Unruhe macht sich breit, weil Berlin nun Gegenwind spürt, die Erpressungsversuche gegen Griechenland belegen die Nervosität. Westerwelle, Schäuble und andere Politiker erhöhen den Druck auf Athen, auch viele deutsche Journalisten erfüllen ihre vaterländische Pflicht, sie fordern, wie beispielsweise das „Offenburger Tageblatt“, die Griechen „zur Vernunft zu bringen – und zwar mit Zuckerbrot und Peitsche“. Und während man an der Ukraine das Gewissen in Sachen Menschenrechte beruhigt, schweigt Europa in Deutschland zu den Vorgängen in Russland, weil die wirtschaftliche Zusammenarbeit schlicht zu wichtig ist. So sprechen und handeln Sparfüchse und lupenreine Demokraten.

Siehe auch: Wer Armut sät, wird Gewalt ernten, Wenn Leistung sich nicht lohnt, “Das ist eine Frage der Selbstbehauptung der Demokratie!“, Faule Griechen, diebische Polen, illegale Flüchtlinge

3 thoughts on “Sparfüchse und lupenreine Demokraten

  1. Island hat seine Währung nicht abgewertet, sie wurde abgewertet. Island hat sich vor allem geweigert, niederländische und britische Sparer zu entschädigen, die mit oder in isländische Banken investiert hatten. Hier ging es um knapp 3,8 Mrd. Euro. Vor allem aber hat Island nicht gespart, sondern versucht die Wirtschaft wieder in Gang zu bringen. Meiner Meinung nach hat das mit der Währung nicht viel zu tun.

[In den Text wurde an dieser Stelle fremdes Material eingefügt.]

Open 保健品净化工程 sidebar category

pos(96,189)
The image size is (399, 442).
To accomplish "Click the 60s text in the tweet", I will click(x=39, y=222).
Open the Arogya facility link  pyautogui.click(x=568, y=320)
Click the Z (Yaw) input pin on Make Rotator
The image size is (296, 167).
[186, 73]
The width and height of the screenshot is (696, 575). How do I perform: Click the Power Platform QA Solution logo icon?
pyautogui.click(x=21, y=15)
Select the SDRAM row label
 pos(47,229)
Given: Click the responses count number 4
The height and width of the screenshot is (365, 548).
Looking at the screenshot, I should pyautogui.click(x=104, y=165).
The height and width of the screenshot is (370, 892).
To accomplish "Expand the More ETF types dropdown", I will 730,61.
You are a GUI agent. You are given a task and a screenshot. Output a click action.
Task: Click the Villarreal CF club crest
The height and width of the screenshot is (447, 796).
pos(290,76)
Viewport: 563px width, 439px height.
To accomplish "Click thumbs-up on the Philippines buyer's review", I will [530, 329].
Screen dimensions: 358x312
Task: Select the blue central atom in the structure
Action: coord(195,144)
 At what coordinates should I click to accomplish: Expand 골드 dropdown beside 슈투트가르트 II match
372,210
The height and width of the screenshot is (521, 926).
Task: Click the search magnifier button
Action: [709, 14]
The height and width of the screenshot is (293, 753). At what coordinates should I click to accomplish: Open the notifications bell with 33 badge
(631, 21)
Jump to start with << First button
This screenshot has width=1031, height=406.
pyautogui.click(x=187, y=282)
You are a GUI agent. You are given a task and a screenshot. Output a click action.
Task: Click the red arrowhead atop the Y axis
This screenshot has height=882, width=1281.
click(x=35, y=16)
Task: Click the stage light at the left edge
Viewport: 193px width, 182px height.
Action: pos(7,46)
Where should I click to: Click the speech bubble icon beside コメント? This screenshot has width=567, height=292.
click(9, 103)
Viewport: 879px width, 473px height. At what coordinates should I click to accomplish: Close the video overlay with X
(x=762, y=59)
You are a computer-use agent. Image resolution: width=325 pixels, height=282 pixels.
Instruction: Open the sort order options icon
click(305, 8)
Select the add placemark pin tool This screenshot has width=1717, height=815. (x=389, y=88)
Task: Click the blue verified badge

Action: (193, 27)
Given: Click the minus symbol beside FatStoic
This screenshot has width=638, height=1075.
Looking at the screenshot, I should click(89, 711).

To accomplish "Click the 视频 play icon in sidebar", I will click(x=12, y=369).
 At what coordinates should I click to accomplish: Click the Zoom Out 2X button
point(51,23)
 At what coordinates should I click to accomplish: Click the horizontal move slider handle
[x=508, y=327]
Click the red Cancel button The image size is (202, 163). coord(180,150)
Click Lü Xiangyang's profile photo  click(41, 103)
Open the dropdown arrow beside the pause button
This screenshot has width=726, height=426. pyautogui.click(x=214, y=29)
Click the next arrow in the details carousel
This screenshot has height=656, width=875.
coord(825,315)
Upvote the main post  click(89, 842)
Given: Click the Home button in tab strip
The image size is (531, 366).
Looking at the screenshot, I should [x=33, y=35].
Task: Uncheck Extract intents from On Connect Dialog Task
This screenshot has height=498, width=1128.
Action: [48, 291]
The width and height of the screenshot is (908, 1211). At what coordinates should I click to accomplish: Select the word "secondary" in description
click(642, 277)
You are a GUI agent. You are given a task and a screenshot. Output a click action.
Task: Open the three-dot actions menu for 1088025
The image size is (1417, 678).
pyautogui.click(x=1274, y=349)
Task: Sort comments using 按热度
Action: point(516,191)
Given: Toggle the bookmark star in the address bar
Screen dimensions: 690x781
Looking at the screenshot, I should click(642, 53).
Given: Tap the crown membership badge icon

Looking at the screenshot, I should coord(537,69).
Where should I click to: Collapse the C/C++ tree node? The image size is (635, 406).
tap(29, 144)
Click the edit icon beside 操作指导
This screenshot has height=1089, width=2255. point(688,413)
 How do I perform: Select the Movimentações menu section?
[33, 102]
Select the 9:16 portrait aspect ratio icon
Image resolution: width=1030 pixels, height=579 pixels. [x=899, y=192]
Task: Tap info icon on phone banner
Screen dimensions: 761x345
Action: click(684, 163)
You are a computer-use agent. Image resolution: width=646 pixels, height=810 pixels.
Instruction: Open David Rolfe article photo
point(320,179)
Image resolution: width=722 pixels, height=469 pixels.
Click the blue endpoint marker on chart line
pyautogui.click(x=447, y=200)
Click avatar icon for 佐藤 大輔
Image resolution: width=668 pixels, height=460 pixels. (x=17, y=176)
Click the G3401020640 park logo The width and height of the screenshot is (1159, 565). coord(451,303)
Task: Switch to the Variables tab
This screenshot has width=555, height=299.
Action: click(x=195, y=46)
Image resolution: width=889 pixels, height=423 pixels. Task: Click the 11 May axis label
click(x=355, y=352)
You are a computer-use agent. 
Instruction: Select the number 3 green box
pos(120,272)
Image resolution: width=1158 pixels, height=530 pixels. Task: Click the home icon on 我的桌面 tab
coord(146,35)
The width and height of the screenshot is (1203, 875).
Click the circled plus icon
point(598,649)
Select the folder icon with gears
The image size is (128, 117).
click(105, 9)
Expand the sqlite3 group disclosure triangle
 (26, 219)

    Griechenland kann auch mit dem Euro wieder aus der Krise kommen, leider hat die EU schon im Maastricht-Vertrag hier einen Konstruktionsfehler begangen, in dem sie gesagt haben, jeder ist für seine Schulden verantwortlich. Jetzt begehen sie den Fehler Länder wie Griechenland, Italien, Spanien oder Portugal in der Krise zum sparen zu zwingen. Die Krise wird dadurch noch mehr verschärft, weil durch jeden gesparten Euro ein Euro weniger in die Wirtschaft fließt.

    Und Deutschland wird dies auch noch zu spüren bekommen, wenn irgendwann die Wirtschaft nicht mehr läuft und dem Staat die Hände gebunden sind, weil sich ein paar völlig merkbefreite Politiker_innen die Schuldenbremse ausgedacht haben, die die Schulden nicht bremst aber die Möglichkeiten des Staates erheblich einschränkt.